[–] justlogin 0 points 1 point 1 point (+1|-0) ago
Honestly, most scripts I write for specific purposes just pipe one unix command to another. You can often process HTML/XML with grep/awk/sed and maybe xmllint/json_pp if the required filter is simple and local enough and hack something together. That is entirely improper but will do often enough. :/
[–] AnthraxAlex 0 points 1 point 1 point (+1|-0) ago (edited ago)
I do the same thing for a lot of work but most of the time the scripts are system level glue tying together lots of already written functionality. I don't necessarily think of that stuff as an app though. To me an application is more monolithic than that and narrower in scope.
[–] justlogin ago (edited ago)
Part of a stupid little thing, but it worked at the time...
This title script is modified from another script bundle for directory listing. That other version would use filename if no title present.
Both use cases are obsolete now.
#!/bin/sh
# extract webpage title from a downloaded webpage (via wget)

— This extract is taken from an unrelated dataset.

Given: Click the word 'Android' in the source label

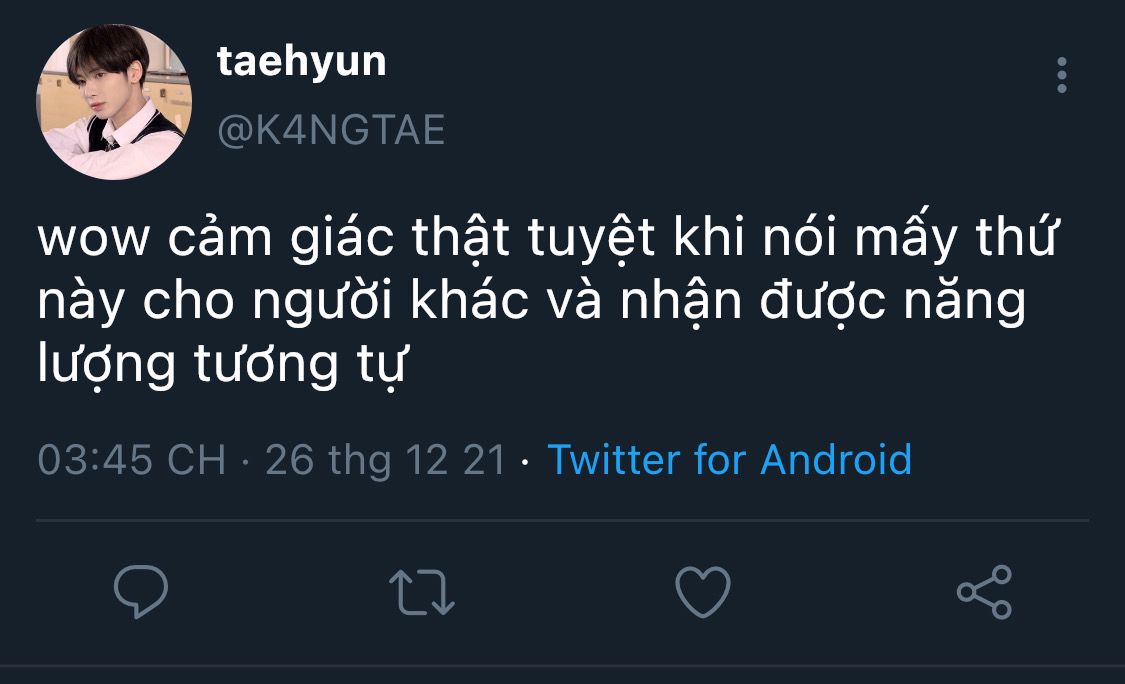Looking at the screenshot, I should 836,459.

# intended for youtube pages, a title is always present
# takes first title to ignore titles of related videos
# !!! obsolete !!! use youtube-dl
grep -io '<title[^<]*</[^<>]*>' "$1" | sed -e 's/^[^>]*>//; s/<.*$//' | head -1 | tr -d '\n\r'
[–] AnthraxAlex 0 points 1 point 1 point (+1|-0) ago (edited ago)
You can call python or c++ from c# using com interop bindings if you have some external library you want to consume from your c# app. I'd recommend learning c# over c++ because it's going to be more widely used except in niche use cases and it will be easier to go from knowing c# to learning c++ when you need too.